Now cool and taste the liquid in the pot. It needs to be quite sweet, so adjust as needed. I use Sweetleaf powdered stevia at this step. Adjust salt if needed. Add powdered yellow mustard to taste. I like a lot, and used almost half a can of Coleman’s mustard powder. After all, I want a tangy condiment, not jam. But start with a tablespoon and add more as needed, if your tolerance may be low. Pour over the fruit, cover with the towel, and steep overnight again. Taste again to make sure it’s mustardy enough to suit you, and adjust if needed. Whenever adding mustard powder, remember that the mustard flavor develops after 10-15 minutes in liquid, so add about half what you think you need, wait ten minutes, and taste again before adding more.
Put in jars and store in the refrigerator for short-term use. The true mostarda stores for a long time because sugar is a great preservative, but this one lacks that advantage. I am freezing some but don’t yet know how well that will work.
Serve with ham, roast beef or chicken, turkey, or anywhere that a touch of tangy sweetness might liven things up.
Sugar-free mostarda does not have the exquisite gloss of the sugary kind, because that comes from sugar. Sorry.
Keep in mind that my decision to stick to light-colored fruit was purely arbitrary and in retrospect I rather regret it, since some color would have livened things up. I can imagine a dark rich mostarda of plums and blackberries being utterly delicious. Also, at the final stages I decided that small chunks would be better than big slices, so I went through and snipped each slice a few times with kitchen shears. In the kitchen, things are negotiable. Results are seldom final until dinner is actually served. I borrowed a few pictures to show some possibilities:
ADDENDUM: Notes on artificial sweeteners
If you are following a ketogenic diet for blood glucose or other health reasons, the sad truth is that no artificial sweetener is harmless. At best, they tempt you to eat too much. At worst, as is true of most sweeteners found at the grocery store, they digest just like sugar. My own glucometer shows me that any sweetener containing dextrose, maltitol, fructose, or most sugar alcohols digest just like table sugar and will send my blood glucose soaring. It may say sucralose or stevia on the label, but if it’s in crystal form, the base is usually maltitol or dextrose. Read the ingredients carefully. Pure liquid sucralose and a couple of other sweeteners don’t bump my blood sugar but have potential to induce insulin secretion, affect gut biota, and induce metabolic syndrome: see reference here. If you are trying a low carb diet but not losing or are regaining weight, check your sweeteners and, probably, stop using them.

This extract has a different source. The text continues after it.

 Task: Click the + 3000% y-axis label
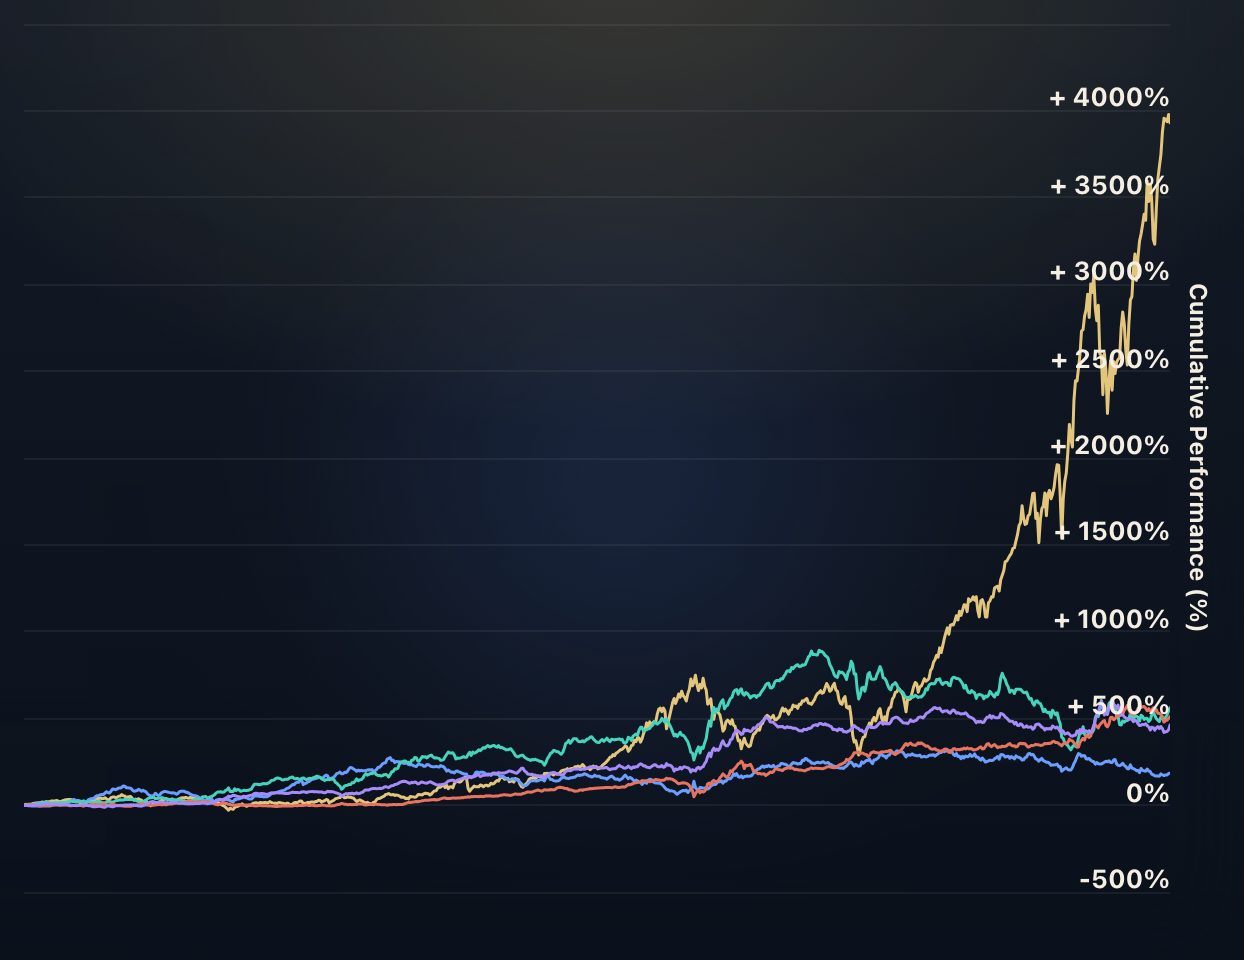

More and more, I think that the only healthy solution is not to use them. But I do occasionally allow myself oligofructose (a chicory root derivative,) a little pure liquid sucralose, or stevia. Just don’t think of sweets as a basic right. They are a rare privilege if you want to avoid metabolic syndrome.
Fruit of all kinds needs careful thought if you have blood sugar issues. Even the lower carb fruits like berries will send my blood sugar climbing. On the other hand, I love them and want their antioxidants, and my yard is full of fruit in season. So my decision has been to keep fruit consumption low and take metformin when I do eat it. Get a glucometer and use it, test yourself after eating fruit, and discuss with your doctor if you get strikingly abnormal results. If you get normal results, then lucky you.